FICHE QUESTION
11ème législature
Question N° : 39928  de  Mme   Zimmermann Marie-Jo ( Rassemblement pour la République - Moselle ) QE
Ministère interrogé :  intérieur
Ministère attributaire :  intérieur
Question publiée au JO le :  10/01/2000  page :  149
Réponse publiée au JO le :  25/09/2000  page :  5530
Rubrique :  animaux
Tête d'analyse :  chiens
Analyse :  races réputées dangereuses. loi n° 99-5 du 6 janvier 1999. application
Texte de la QUESTION : Mme Marie-Jo Zimmermann attire l'attention de M. le ministre de l'intérieur sur le fait qu'une loi récente a été promulguée afin de réglementer la possession des chiens dangereux. Par ailleurs, une autre loi a adapté les pouvoirs des policiers municipaux. Or, récemment, le maire d'une grande ville de Moselle a regretté que, malgré cela, il ne soit pas possible de réagir de manière efficace à l'encontre des propriétaires de chiens qui sont dangereux ou qui polluent les trottoirs. En effet, dans la ville concernée, une centaine de procès-verbaux ont été dressés par la police municipale mais, d'après le maire concerné, aucune condamnation n'a jamais été prononcée et aucune suite n'a été donnée.

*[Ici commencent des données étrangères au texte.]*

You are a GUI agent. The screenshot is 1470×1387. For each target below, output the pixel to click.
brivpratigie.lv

Le journal Le Républicain lorrain du 24 décembre 1999 a d'ailleurs indiqué que cet élu s'en était plaint auprès du procureur de la République en lui indiquant « que c'était scandaleux ». En effet, la police municipale ne peut pas utiliser le système des timbres amendes à l'encontre des propriétaires de chiens indélicats. Lorsque le procès-verbal est rédigé, il est donc transmis aux services judiciaires, lesquels semblent ne jamais donner de suite. Cette situation est décourageante, notamment pour les policiers municipaux dont la tâche n'est pas facile. Elle souhaiterait donc savoir s'il ne pense pas soit qu'il faudrait autoriser les policiers municipaux à utiliser des carnets de contraventions avec timbre amende, soit que le parquet reçoive des instructions pour donner une suite normale aux procès-verbaux dressés par la police municipale. A défaut, on peut sinon se demander quel est l'intérêt pour le Parlement de voter des lois si, indirectement, on les vide de toute portée concrète.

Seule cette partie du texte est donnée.